Anyone who knows me knows that’s a big deal.

I haven’t set foot in a gym (with the intention of working out) in about 15 years.

It wasn’t concern for my padded hide that drove me there. It was concern for my slender wallet.

We joined the YMCA this summer so that Dominic and Gideon could take swimming lessons. On the tour, I saw the weight room and the class schedule, and became optimistic that I could actually start going to the gym. When they said they provided childcare, I almost shouted, “Sold!”

Well, you can guess what happened: Life intervened.

I got the renewal notice in the mail this week, and told Eddie that two weeks of swimming lessons set us back about $500.

Before I renew anything, I decided I really needed to feel the burn — and not just the burn of lost money.

The girl at the Y’s front desk had to help me get in because I couldn’t even remember our member number.

This is not me. I don't even own clothes like this.

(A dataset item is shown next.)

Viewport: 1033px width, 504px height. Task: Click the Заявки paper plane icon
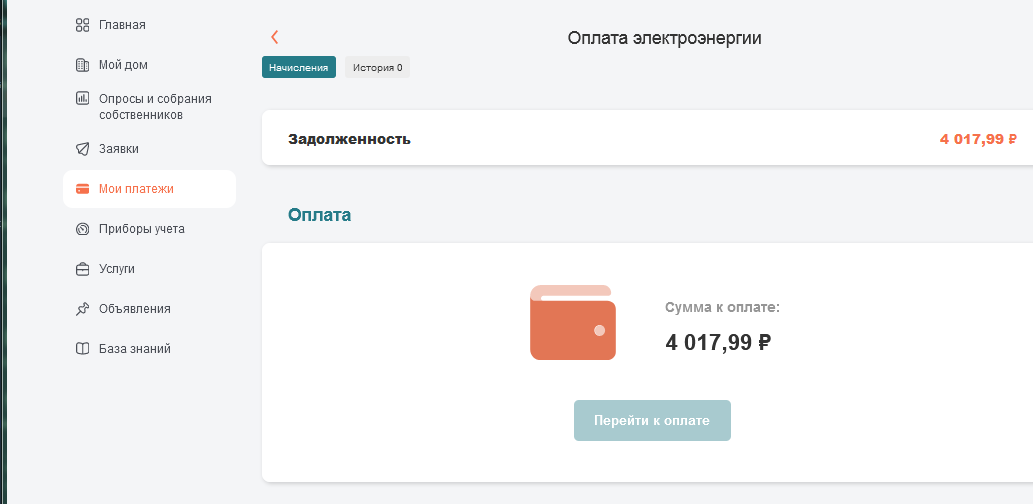[82, 149]
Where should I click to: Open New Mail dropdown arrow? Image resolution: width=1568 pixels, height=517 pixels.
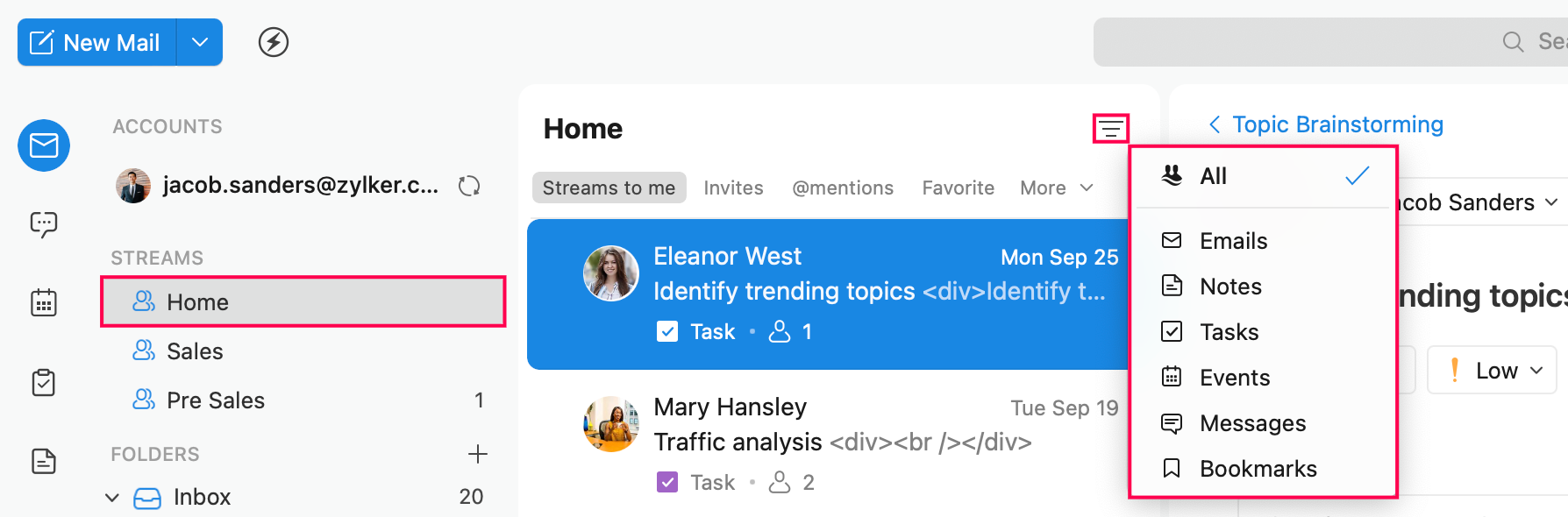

Once inside, I dropped the kids off at “kid fit,” and I introduced myself to the elliptical machine. I managed to hang on for 45 minutes without barfing. It wasn’t the exertion, but the smell of Gramps next to me.

When I first got a whiff, I was afraid it was me. I was suitably horrified. Then Gramps sped up and moved around the air a little more. I got another snootful of the aromatic blend of sobaco and culo, with a bit of aged shirt stink for extra flavor.

And anyone who knows me knows that if I could smell it, it had to be bad.

So I fled. I rinsed off, picked up the boys, and we went swimming for a while. As we left the Y, I smiled at the girl at the front desk. Maybe she won’t have to help me next time. Yes, next time.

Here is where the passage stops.